I am miserable and frustrated whenever I am around her. She worries and stresses about everything, and verbalizes her anxiety about everything to everyone around her, constantly, and repeatedly.
When she is around, there is never a moment of silence. It is almost as if she is allergic to silence. It doesn't matter what the talking about -- embarrassing stories about what I may have said or done when I was an infant or child, the mood of a particular employee at a retail outlet, personal and irrelevant details of some stranger she began talking with recently, or completely nonsensical (possible Tourettes Symdrom?) bullshit too. She is incapable of taking verbal cues from other that others may want to talk or may have had enough of listening to her. I cannot trust to tell her anything in-confidence, because she can't help herself to blab to everyone and anyone -- even complete strangers -- about private business/matters.
It is impossible for me to enjoy a movie on TV if she is in the same room, because she will either make nonsensical comments throughout the movie, or else she will only half-pay-attention to the beginning movie, and then later become interested in it and will talk over the movie dialog in order to ask questions to everyone about what is happening in the movie.
She is also very self-centered. Everything is about how she feels or what she needs. She never listens (or seems to care about) what anyone else has to say or what anyone else thinks or feels. If she is in ear-shot of other people who are having their own conversation, she will butt into it, interrupt the conversation, and tell other people what they should be doing instead. She is constantly interrupting people. Sometimes people have trouble even following what she is saying, as she pinballs from topic to topic.
OH, and heaven-forbid that anyone ever call her out on her behavior. So far, some of the "tactics" that I have observed after mentioning anything about her behavior (even if mentioned in a non-confrontational manner) is 1) making a joke about it and acting like it isn't a problem 2) deflecting the issue and comparing it to how someone else -- or me -- was so much worse at some point in the distant past or 3) enter a 'silence treatment' mode that is a deafening silence of terseness-with-everyone (hard to describe...) or 4) start crying and trying to invoke guilt that I am somehow a horrible son/person.
My sister has pretty much implemented a "zero contact protocol" with both of my parents for this reason (and some other reasons that I won't get into here...) So my mother tries to use this as a guilt mechanism that I should "treat her well" because I'm the only one left of her children who will interact with her.
Her behavior doesn't seem to bother my father much. He must be some kind of saint to put up with this shit (or possibly co-dependent?)

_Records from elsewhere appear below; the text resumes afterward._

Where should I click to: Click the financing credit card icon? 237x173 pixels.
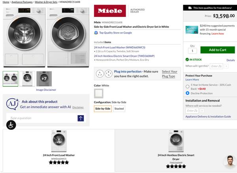pos(192,29)
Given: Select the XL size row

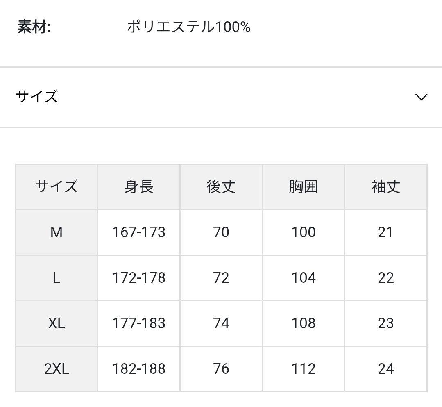Looking at the screenshot, I should click(56, 323).
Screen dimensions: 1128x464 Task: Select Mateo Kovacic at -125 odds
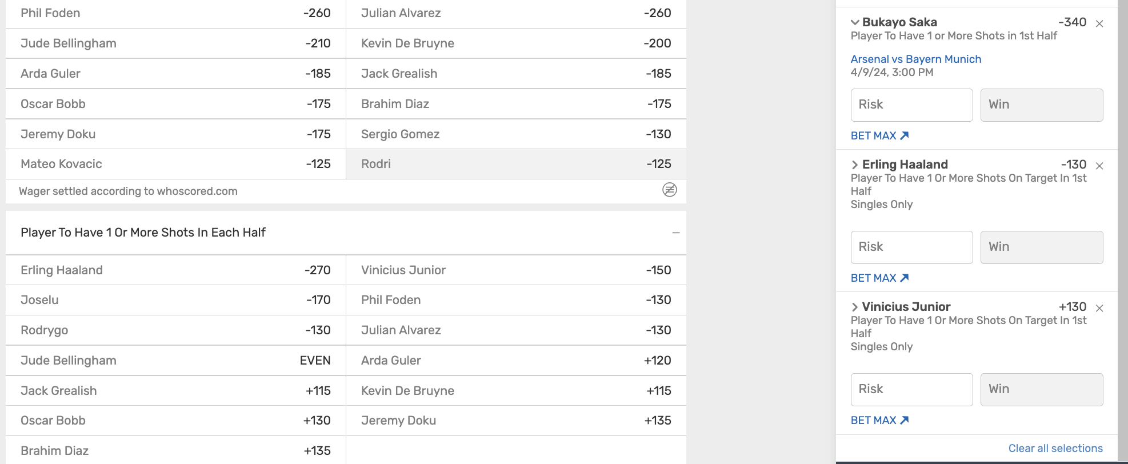[175, 164]
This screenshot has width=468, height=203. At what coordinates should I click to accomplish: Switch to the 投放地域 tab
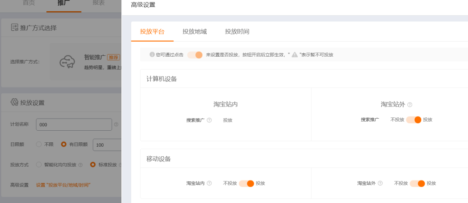coord(195,32)
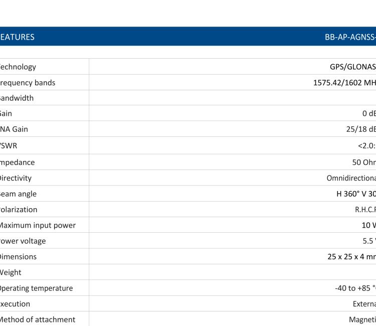Select the Technology row label

(18, 67)
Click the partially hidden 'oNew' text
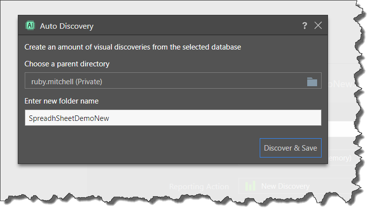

I get along fairly well with my father. But I can never have a real conversation with my father unless my mother is physically separate from us and nowhere near us. Otherwise, she interrupts the conversation and dominates the conversation, and I can never have time to say anything. I spend all the time being frustrated instead of being able to speak to finish a complete thought.
Had to make a rant, after a hellish week of them visiting (and staying with me.)